Четвертичные отложения и геоморфология Зеленого пояса Фенноскандии
Keywords: Quaternary deposits; relief; geomorphology; neotectonics; paleogeography
The article provides a brief description of the main genetic types of Quaternary deposits and landforms within the GBF, with respect to special features of the territory associated with a significant stretch from North to South. In terms of its geomorphological structure, the territory falls into four parts which differ significantly in relief structure and composition of Quaternary deposits.

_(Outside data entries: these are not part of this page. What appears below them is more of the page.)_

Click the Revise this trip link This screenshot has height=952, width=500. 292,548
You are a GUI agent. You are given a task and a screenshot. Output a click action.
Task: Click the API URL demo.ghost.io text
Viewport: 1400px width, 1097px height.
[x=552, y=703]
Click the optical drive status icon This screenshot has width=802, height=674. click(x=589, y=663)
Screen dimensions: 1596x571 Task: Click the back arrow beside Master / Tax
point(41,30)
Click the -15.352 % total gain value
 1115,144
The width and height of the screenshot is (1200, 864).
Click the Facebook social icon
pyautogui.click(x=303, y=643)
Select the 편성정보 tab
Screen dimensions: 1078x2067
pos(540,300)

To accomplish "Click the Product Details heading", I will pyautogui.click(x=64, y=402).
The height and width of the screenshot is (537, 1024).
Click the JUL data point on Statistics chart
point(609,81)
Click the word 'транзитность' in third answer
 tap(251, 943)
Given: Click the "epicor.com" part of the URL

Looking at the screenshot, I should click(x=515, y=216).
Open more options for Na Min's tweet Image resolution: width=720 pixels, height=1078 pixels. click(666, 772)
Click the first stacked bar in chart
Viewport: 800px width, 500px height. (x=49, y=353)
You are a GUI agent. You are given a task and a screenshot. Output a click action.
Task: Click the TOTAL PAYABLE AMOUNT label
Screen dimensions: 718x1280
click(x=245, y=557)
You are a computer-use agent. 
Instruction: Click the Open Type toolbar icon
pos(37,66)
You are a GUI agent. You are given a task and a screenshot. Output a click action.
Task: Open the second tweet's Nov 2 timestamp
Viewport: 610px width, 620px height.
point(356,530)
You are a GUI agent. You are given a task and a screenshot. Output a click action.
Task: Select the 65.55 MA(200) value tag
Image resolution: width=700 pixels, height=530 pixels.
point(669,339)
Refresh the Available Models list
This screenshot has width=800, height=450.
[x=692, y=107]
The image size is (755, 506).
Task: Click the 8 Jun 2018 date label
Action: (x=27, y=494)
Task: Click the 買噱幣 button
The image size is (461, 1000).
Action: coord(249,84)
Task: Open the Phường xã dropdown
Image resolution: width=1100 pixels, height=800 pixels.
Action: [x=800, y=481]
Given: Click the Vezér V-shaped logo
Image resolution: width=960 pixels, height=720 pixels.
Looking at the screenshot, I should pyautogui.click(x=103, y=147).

Glacial, glaciofluvial and glaciolacustrine deposits of the last Scandinavian Late Valdai/Weichselian glaciations, with thickness ranging from 0 to 60 meters and mean values of 3-10 meters, prevail in the structure of the Quaternary cover. Holocene deposits are represented by peat, lacustrine, alluvial and seismo-gravita-tional sediments. The latter are developed locally within paleoseismic displacements. Continental ice was retreating from the study area from the end of the Alleröd (12.3-11.3 Ka B. P.) to the beginning of the Preboreal time (10-9.5 Ka B. P.), wherefore modern landforms were shaped by various processes at different times, leading to a high variety of genetic types of Quaternary deposits and landforms. Earthquakes occurred in some moving parts of the GBF territory in postglacial time as a result of glacial isostatic equilibrium, leaving behind numerous evidence of paleoseismic displacements. The unique geological nature monuments in each of the four parts require further detailed study. It is of high relevance in connection with the special interest in borderland and protected areas, the ongoing development of a number of environmental protection and natural heritage preservation measures.